Blasts from the past hit Hong Kong today. Tung Chee-hwa, the tragic failure as Chief Executive who doesn’t seem quite so bad looking back, is appointed to the board of Mainland e-commerce company Alibaba. Like most Hong Kong leaders, Tung blathered away endlessly about technology (and gave Li Ka-shing’s son Richard the luxury apartment ‘tech-hub yeah right’ Cyberport project-scam). But we always had the impression he could barely master a toaster. The report indicates that they are after his ‘strategic vision’ and – reading between the lines – his Kissingerian go-between shoe-shining string-pulling avuncular-to-princelings skills.

Then we get Xu Jiatun, who was Beijing’s top official in late 1980s Hong Kong before defecting (or ‘going on vacation’) to the evil Barbarian West after the 1989 Tiananmen massacre. He let slip a few things in memoirs, such as the fact that there were around 4,000 local Communist Party members in Hong Kong, but it seems he never succumbed to the decadence of American life. Check out the grim Mao-era antimacassar.

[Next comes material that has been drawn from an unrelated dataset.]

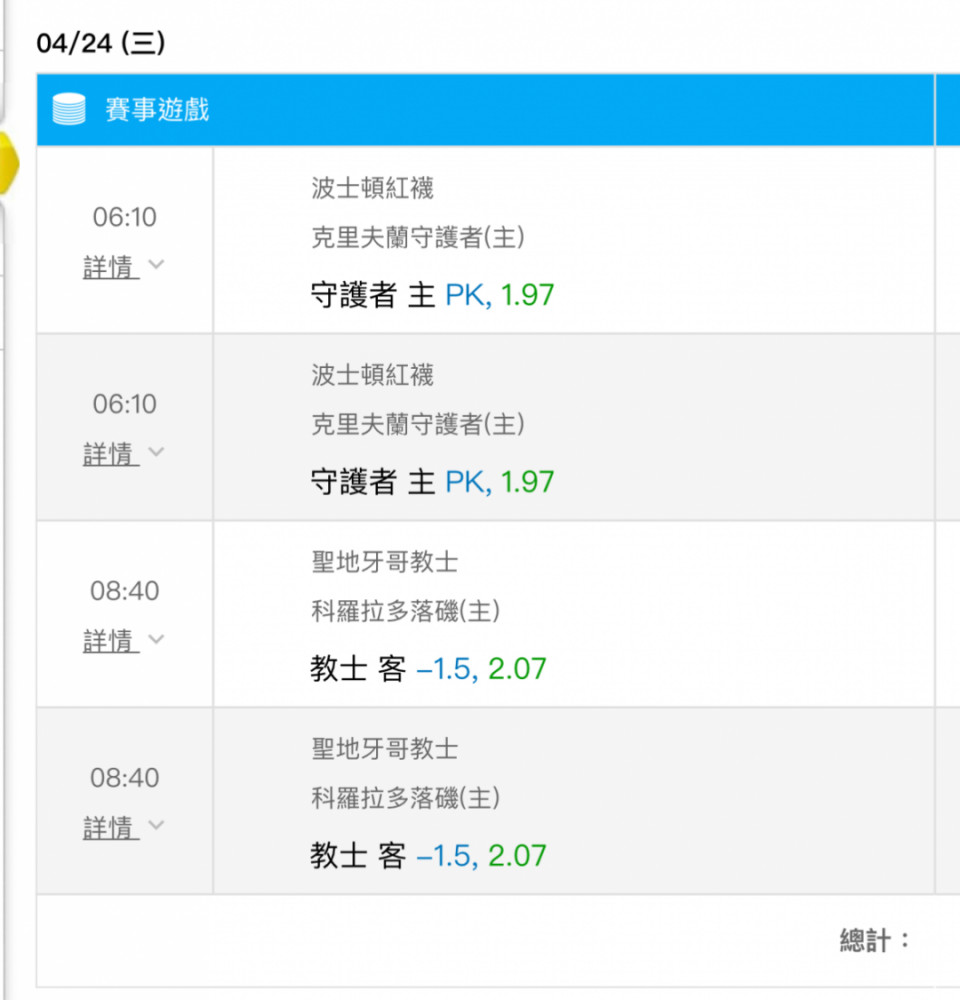
Task: Click the 04/24 (三) date heading
Action: click(x=100, y=43)

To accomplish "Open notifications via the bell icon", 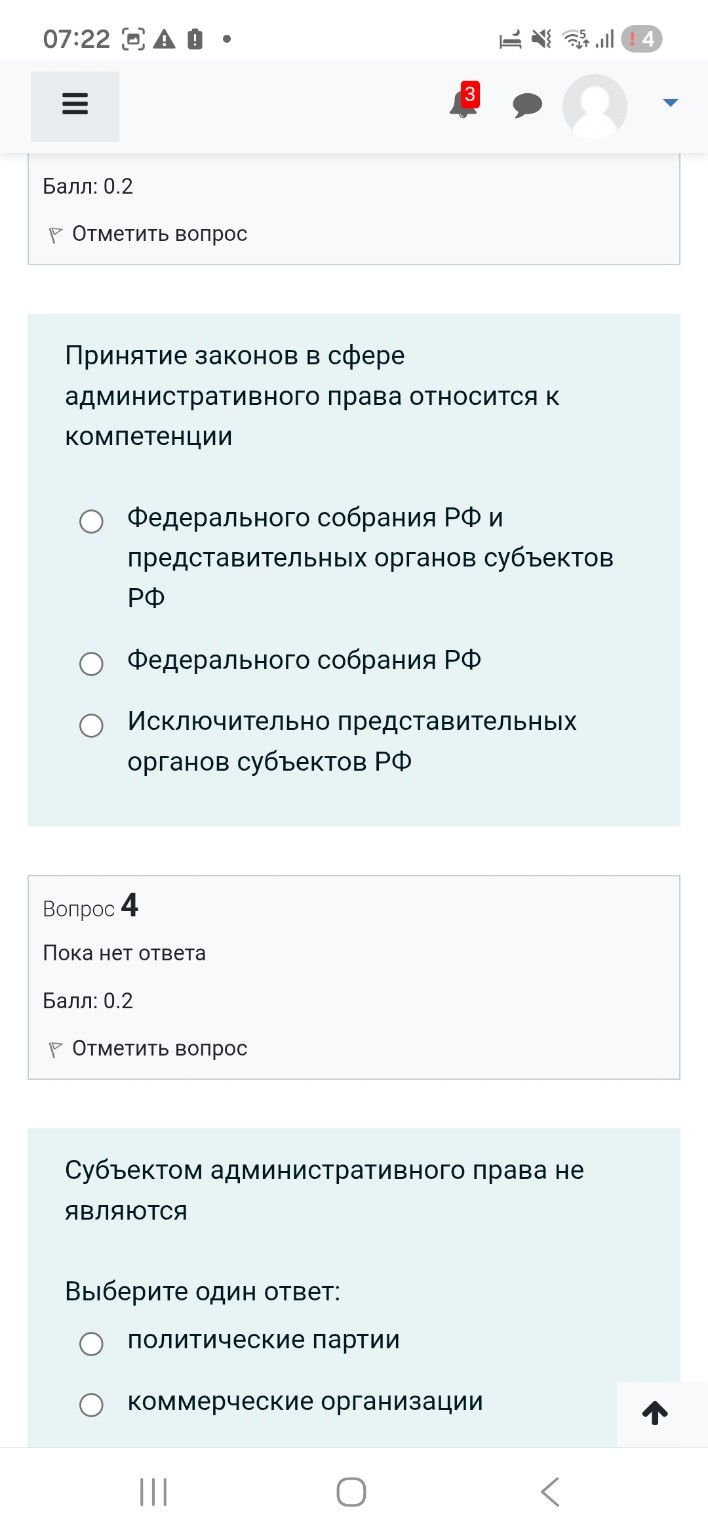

He now joins in the railing against the pro-democracy Occupy Central movement, saying it will ‘destroy’ Hong Kong.

The 99-year-old also insists that Hong Kong ‘focus on the economy’, echoing Tung’s nonsensical and tiresome old exhortation to shut up about political reform. It was Xu as much as any Chinese official who ensured that capitalists rather than Communists should run post-1997 Hong Kong and that the tycoons should be made welcome to stay (see Christine Loh, among others). So he at least helped establish the (apparent) policy of tilting the post-1997 Hong Kong economy ever more in favour of the tycoons at the expense of the rest of the population. That’s the reason we have so much disaffection now: the radicals, activists, opponents and masses of plain disgruntled today are in fact ‘focusing on the economy’.

Xu’s successor in Hong Kong, Zhou Nan, has also of course just done his part in the anti-Occupy Central chorus. They’ll be exhuming people next. (They’ve already got CCTV News ready to report on the Big Lychee’s chaos, which is bordering on the surreal: you’d have thought they wouldn’t want to give Mainlanders ideas.)

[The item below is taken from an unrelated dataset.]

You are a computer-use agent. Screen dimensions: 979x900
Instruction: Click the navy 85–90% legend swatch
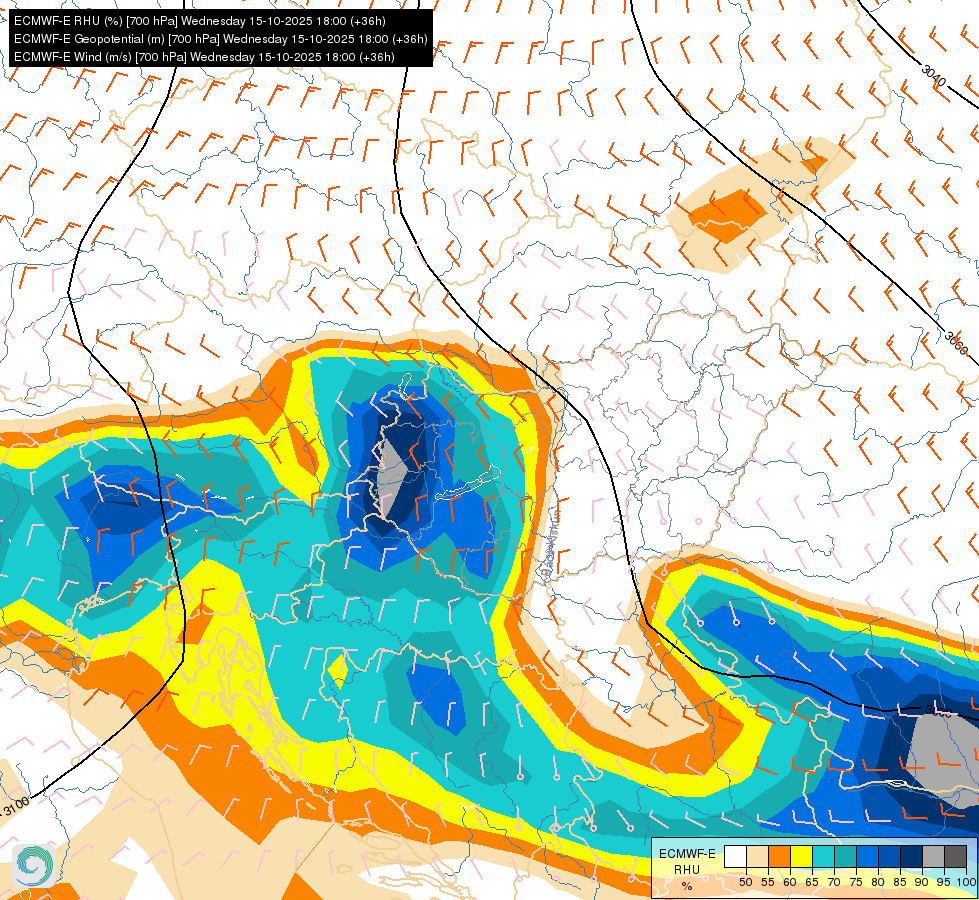tap(911, 857)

Mention of Xu has me digging through a long-unopened bag of ancient doodles, and voila! There it is in all its faded glory: one of some photocopy-cartoon things that I think appeared in a trendy venue’s exhibition in the days when you could walk in off the street and just hang stuff up (nowadays you’d have to pass an elaborate arty screening committee). Interesting how Xu has lost none of his finger-wagging potency.

The Gauleiter lookalike is of course Helmut Sohmen, anti-democrat shipping guy who married a daughter of YK Pao, as did property tycoon Peter Woo (different daughter), who has – surprise surprise! – also just been bleating about Occupy Central.

The writing on the sign says ‘Work makes you free’ (‘Arbeit macht frei’) in Chinese and ‘Gulag Yakult’ in Russian (yes, that Yakult). It was so easy to be an edgy Bohemian in those days…

Meanwhile, even serious people are pondering what Occupy Central might mean for them. Security consultants Steve Vickers & Associates have included the potential civil disobedience protest in their latest Asia Risk Assessment. Among the points sent to clients…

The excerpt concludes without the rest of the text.